> **Working data**:
************

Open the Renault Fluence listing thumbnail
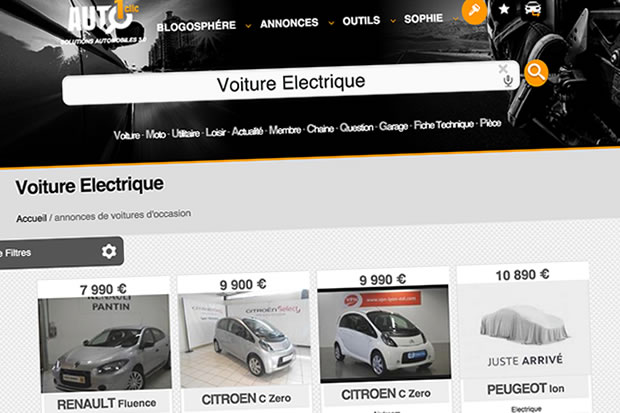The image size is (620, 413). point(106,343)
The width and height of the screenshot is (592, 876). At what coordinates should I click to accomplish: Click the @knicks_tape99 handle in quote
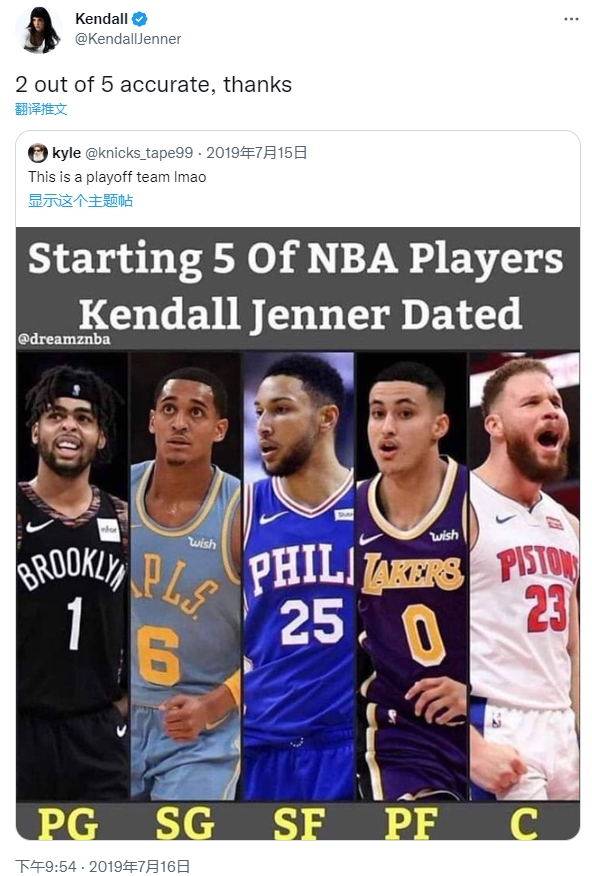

************

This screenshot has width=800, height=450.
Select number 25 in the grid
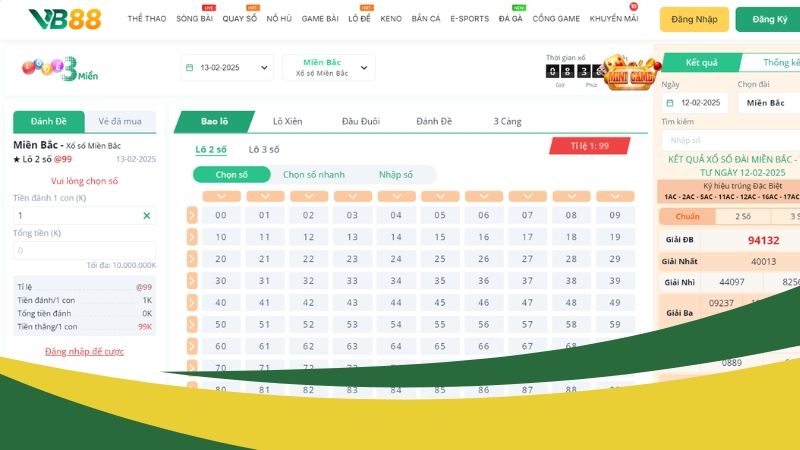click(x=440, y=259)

************

> **What you should do**:
For the entries above, give only the number of lines that contain the word "height".

> **Result for this task**:
2